**Request:** Copy each of the following lines verbatim.

**Record extracts:**
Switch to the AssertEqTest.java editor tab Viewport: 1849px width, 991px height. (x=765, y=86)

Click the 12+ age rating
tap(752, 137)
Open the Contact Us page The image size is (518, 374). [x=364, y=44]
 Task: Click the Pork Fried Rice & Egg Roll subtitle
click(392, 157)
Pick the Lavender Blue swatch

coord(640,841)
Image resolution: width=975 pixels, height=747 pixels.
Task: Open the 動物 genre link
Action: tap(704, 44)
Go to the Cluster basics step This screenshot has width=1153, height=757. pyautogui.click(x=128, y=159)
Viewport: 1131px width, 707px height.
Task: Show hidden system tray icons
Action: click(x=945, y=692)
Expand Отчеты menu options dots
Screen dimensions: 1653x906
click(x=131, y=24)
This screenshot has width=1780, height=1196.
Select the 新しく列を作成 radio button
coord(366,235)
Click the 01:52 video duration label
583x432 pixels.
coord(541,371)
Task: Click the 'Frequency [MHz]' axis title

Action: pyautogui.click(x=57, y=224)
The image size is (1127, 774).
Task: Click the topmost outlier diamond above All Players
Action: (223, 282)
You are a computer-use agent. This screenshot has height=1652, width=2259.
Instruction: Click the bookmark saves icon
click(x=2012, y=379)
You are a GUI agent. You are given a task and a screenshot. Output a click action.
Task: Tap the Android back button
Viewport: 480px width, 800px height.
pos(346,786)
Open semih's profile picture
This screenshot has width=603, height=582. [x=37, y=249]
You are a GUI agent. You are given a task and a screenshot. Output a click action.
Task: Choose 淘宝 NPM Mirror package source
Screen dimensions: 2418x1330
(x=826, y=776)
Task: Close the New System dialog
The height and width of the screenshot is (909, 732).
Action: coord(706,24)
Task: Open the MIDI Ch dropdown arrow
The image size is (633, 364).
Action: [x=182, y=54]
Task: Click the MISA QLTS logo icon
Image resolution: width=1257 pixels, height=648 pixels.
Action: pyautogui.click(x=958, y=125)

**Expected output:**
Switch to the AssertEqTest.java editor tab Viewport: 1849px width, 991px height. (x=765, y=86)

Click the 12+ age rating
tap(752, 137)
Open the Contact Us page The image size is (518, 374). [x=364, y=44]
 Task: Click the Pork Fried Rice & Egg Roll subtitle
click(392, 157)
Pick the Lavender Blue swatch

coord(640,841)
Image resolution: width=975 pixels, height=747 pixels.
Task: Open the 動物 genre link
Action: tap(704, 44)
Go to the Cluster basics step This screenshot has width=1153, height=757. pyautogui.click(x=128, y=159)
Viewport: 1131px width, 707px height.
Task: Show hidden system tray icons
Action: click(x=945, y=692)
Expand Отчеты menu options dots
Screen dimensions: 1653x906
click(x=131, y=24)
This screenshot has width=1780, height=1196.
Select the 新しく列を作成 radio button
coord(366,235)
Click the 01:52 video duration label
583x432 pixels.
coord(541,371)
Task: Click the 'Frequency [MHz]' axis title

Action: pyautogui.click(x=57, y=224)
The image size is (1127, 774).
Task: Click the topmost outlier diamond above All Players
Action: (223, 282)
You are a computer-use agent. This screenshot has height=1652, width=2259.
Instruction: Click the bookmark saves icon
click(x=2012, y=379)
You are a GUI agent. You are given a task and a screenshot. Output a click action.
Task: Tap the Android back button
Viewport: 480px width, 800px height.
pos(346,786)
Open semih's profile picture
This screenshot has width=603, height=582. [x=37, y=249]
You are a GUI agent. You are given a task and a screenshot. Output a click action.
Task: Choose 淘宝 NPM Mirror package source
Screen dimensions: 2418x1330
(x=826, y=776)
Task: Close the New System dialog
The height and width of the screenshot is (909, 732).
Action: coord(706,24)
Task: Open the MIDI Ch dropdown arrow
The image size is (633, 364).
Action: [x=182, y=54]
Task: Click the MISA QLTS logo icon
Image resolution: width=1257 pixels, height=648 pixels.
Action: pyautogui.click(x=958, y=125)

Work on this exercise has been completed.